Voyage with taskType
Voyage is retrieval-tuned and benefits most from the query/document split. Combine it with dimensions to shrink the index.
import { embed } from '@deuz-sdk/core';
import { createVoyage } from '@deuz-sdk/core/voyage';
const voyage = createVoyage({ apiKey: process.env.VOYAGE_API_KEY! });
// Index time: embed documents.
const doc = await embed({
model: voyage('voyage-3.5'),
value: 'Deuz is a web-first multi-provider AI SDK.',
taskType: 'search_document',
dimensions: 256,
normalize: true,
});
// Query time: embed the query with the matching hint.
const query = await embed({
model: voyage('voyage-3.5'),
value: 'what is deuz?',
taskType: 'search_query',
dimensions: 256,
normalize: true,
});Using embeddings with RAG
The RAG module consumes an Embedder seam — { embed(texts: string[]): Promise<number[][]>; readonly dims: number }. Wrap embedMany to plug any provider into the retrieval pipeline.

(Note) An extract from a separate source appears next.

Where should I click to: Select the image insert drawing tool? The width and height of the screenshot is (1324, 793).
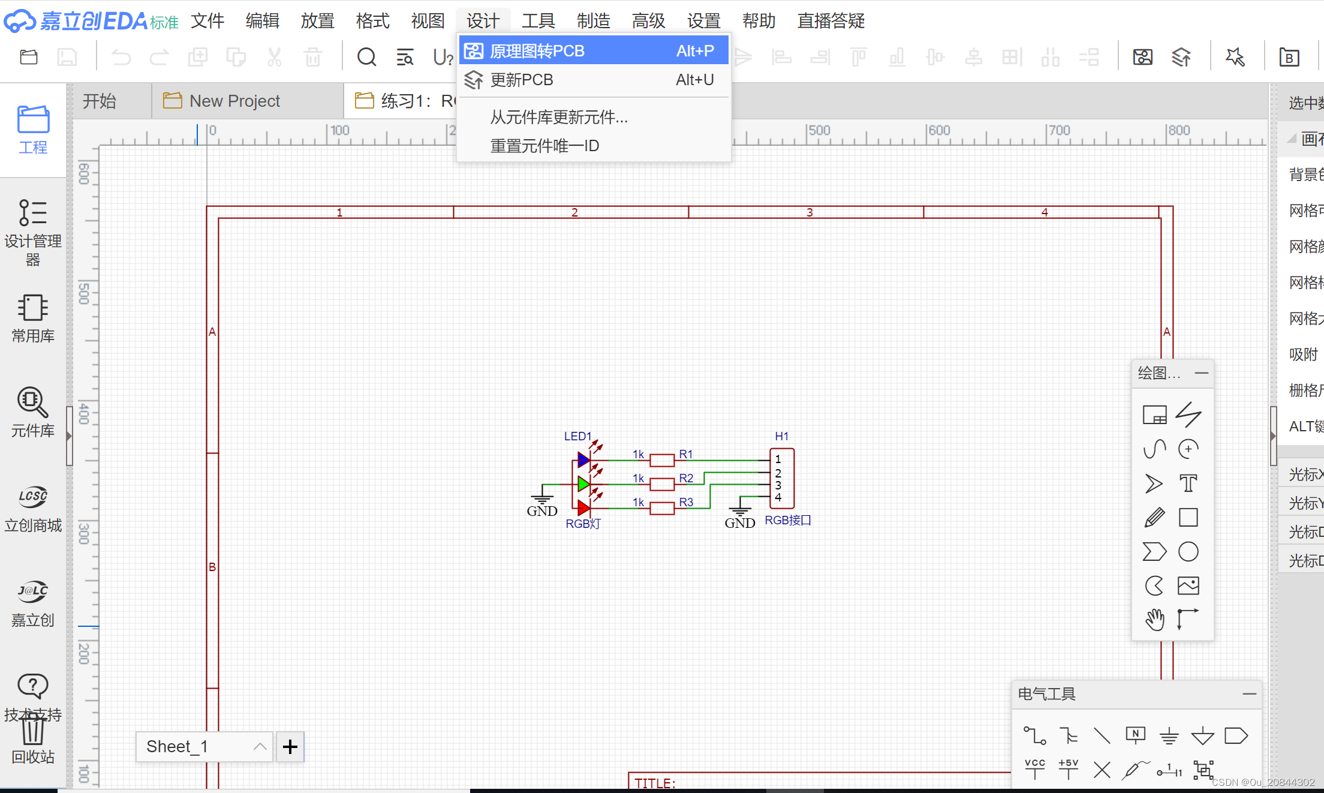(x=1188, y=585)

import { embedMany } from '@deuz-sdk/core';
import { createOpenAIEmbedding } from '@deuz-sdk/core/openai';
import type { Embedder } from '@deuz-sdk/core/rag';
const openai = createOpenAIEmbedding({ apiKey: process.env.OPENAI_API_KEY! });
const embedder: Embedder = {
dims: 1536,
async embed(texts) {
const { embeddings } = await embedMany({
model: openai('text-embedding-3-small'),
values: texts,
taskType: 'search_document',
});
return embeddings;
},
};Pass embedder to the RAG ingest/retrieve helpers; see RAG for the full pipeline.